* START Data for processing *

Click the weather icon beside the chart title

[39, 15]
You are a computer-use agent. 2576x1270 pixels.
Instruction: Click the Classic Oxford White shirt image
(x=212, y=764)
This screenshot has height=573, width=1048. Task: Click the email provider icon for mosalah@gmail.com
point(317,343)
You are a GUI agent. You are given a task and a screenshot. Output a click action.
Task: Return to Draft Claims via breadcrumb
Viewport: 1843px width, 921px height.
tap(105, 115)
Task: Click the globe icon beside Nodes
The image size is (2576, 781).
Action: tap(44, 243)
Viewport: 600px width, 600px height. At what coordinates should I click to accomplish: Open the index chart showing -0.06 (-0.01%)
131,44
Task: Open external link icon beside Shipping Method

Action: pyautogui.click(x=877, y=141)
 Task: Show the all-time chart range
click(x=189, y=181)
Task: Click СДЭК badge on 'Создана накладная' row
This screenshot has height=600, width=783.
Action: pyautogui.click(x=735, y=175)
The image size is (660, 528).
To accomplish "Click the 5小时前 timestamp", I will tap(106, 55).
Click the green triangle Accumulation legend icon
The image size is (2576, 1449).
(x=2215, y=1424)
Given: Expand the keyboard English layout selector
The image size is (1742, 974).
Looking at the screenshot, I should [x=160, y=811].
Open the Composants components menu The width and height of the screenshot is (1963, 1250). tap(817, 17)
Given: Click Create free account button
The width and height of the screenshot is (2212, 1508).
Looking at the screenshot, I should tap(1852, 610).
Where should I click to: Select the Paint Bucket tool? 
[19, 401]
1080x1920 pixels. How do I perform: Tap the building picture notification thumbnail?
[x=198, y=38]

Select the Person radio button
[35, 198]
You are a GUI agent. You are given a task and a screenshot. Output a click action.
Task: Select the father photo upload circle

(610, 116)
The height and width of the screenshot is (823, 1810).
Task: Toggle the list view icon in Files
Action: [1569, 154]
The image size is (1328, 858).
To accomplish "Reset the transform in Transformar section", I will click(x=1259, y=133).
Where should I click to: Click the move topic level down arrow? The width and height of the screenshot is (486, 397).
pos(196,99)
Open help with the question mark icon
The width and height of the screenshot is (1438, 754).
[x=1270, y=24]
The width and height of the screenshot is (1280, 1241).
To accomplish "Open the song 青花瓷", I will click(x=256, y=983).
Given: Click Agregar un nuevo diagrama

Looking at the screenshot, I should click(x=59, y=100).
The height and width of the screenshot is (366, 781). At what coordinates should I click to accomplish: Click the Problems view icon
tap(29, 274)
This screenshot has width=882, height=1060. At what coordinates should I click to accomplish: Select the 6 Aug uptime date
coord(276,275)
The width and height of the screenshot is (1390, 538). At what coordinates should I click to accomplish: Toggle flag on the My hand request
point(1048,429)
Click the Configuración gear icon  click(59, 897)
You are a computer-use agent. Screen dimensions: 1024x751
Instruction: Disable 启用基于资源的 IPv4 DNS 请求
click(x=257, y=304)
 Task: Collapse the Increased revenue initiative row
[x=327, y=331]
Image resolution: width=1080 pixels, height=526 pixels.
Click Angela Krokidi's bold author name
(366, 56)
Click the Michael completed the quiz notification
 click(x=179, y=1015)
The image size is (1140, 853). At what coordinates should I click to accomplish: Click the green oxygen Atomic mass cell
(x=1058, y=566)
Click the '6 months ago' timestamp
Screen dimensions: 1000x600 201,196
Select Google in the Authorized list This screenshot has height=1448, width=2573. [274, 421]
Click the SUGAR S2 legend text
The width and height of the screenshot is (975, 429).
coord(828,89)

* END Data for processing *

# What you are asked to do
Reproduce all of the rows above, replacing every occurrence of "Instruction" with "Command" and leaving everything else the same.

# Correct output
Click the weather icon beside the chart title

[39, 15]
You are a computer-use agent. 2576x1270 pixels.
Command: Click the Classic Oxford White shirt image
(x=212, y=764)
This screenshot has height=573, width=1048. Task: Click the email provider icon for mosalah@gmail.com
point(317,343)
You are a GUI agent. You are given a task and a screenshot. Output a click action.
Task: Return to Draft Claims via breadcrumb
Viewport: 1843px width, 921px height.
tap(105, 115)
Task: Click the globe icon beside Nodes
The image size is (2576, 781).
Action: tap(44, 243)
Viewport: 600px width, 600px height. At what coordinates should I click to accomplish: Open the index chart showing -0.06 (-0.01%)
131,44
Task: Open external link icon beside Shipping Method

Action: pyautogui.click(x=877, y=141)
 Task: Show the all-time chart range
click(x=189, y=181)
Task: Click СДЭК badge on 'Создана накладная' row
This screenshot has height=600, width=783.
Action: pyautogui.click(x=735, y=175)
The image size is (660, 528).
To accomplish "Click the 5小时前 timestamp", I will tap(106, 55).
Click the green triangle Accumulation legend icon
The image size is (2576, 1449).
(x=2215, y=1424)
Given: Expand the keyboard English layout selector
The image size is (1742, 974).
Looking at the screenshot, I should [x=160, y=811].
Open the Composants components menu The width and height of the screenshot is (1963, 1250). tap(817, 17)
Given: Click Create free account button
The width and height of the screenshot is (2212, 1508).
Looking at the screenshot, I should tap(1852, 610).
Where should I click to: Select the Paint Bucket tool? 
[19, 401]
1080x1920 pixels. How do I perform: Tap the building picture notification thumbnail?
[x=198, y=38]

Select the Person radio button
[35, 198]
You are a GUI agent. You are given a task and a screenshot. Output a click action.
Task: Select the father photo upload circle

(610, 116)
The height and width of the screenshot is (823, 1810).
Task: Toggle the list view icon in Files
Action: [1569, 154]
The image size is (1328, 858).
To accomplish "Reset the transform in Transformar section", I will click(x=1259, y=133).
Where should I click to: Click the move topic level down arrow? The width and height of the screenshot is (486, 397).
pos(196,99)
Open help with the question mark icon
The width and height of the screenshot is (1438, 754).
[x=1270, y=24]
The width and height of the screenshot is (1280, 1241).
To accomplish "Open the song 青花瓷", I will click(x=256, y=983).
Given: Click Agregar un nuevo diagrama

Looking at the screenshot, I should click(x=59, y=100).
The height and width of the screenshot is (366, 781). At what coordinates should I click to accomplish: Click the Problems view icon
tap(29, 274)
This screenshot has width=882, height=1060. At what coordinates should I click to accomplish: Select the 6 Aug uptime date
coord(276,275)
The width and height of the screenshot is (1390, 538). At what coordinates should I click to accomplish: Toggle flag on the My hand request
point(1048,429)
Click the Configuración gear icon  click(59, 897)
You are a computer-use agent. Screen dimensions: 1024x751
Command: Disable 启用基于资源的 IPv4 DNS 请求
click(x=257, y=304)
 Task: Collapse the Increased revenue initiative row
[x=327, y=331]
Image resolution: width=1080 pixels, height=526 pixels.
Click Angela Krokidi's bold author name
(366, 56)
Click the Michael completed the quiz notification
 click(x=179, y=1015)
The image size is (1140, 853). At what coordinates should I click to accomplish: Click the green oxygen Atomic mass cell
(x=1058, y=566)
Click the '6 months ago' timestamp
Screen dimensions: 1000x600 201,196
Select Google in the Authorized list This screenshot has height=1448, width=2573. [274, 421]
Click the SUGAR S2 legend text
The width and height of the screenshot is (975, 429).
coord(828,89)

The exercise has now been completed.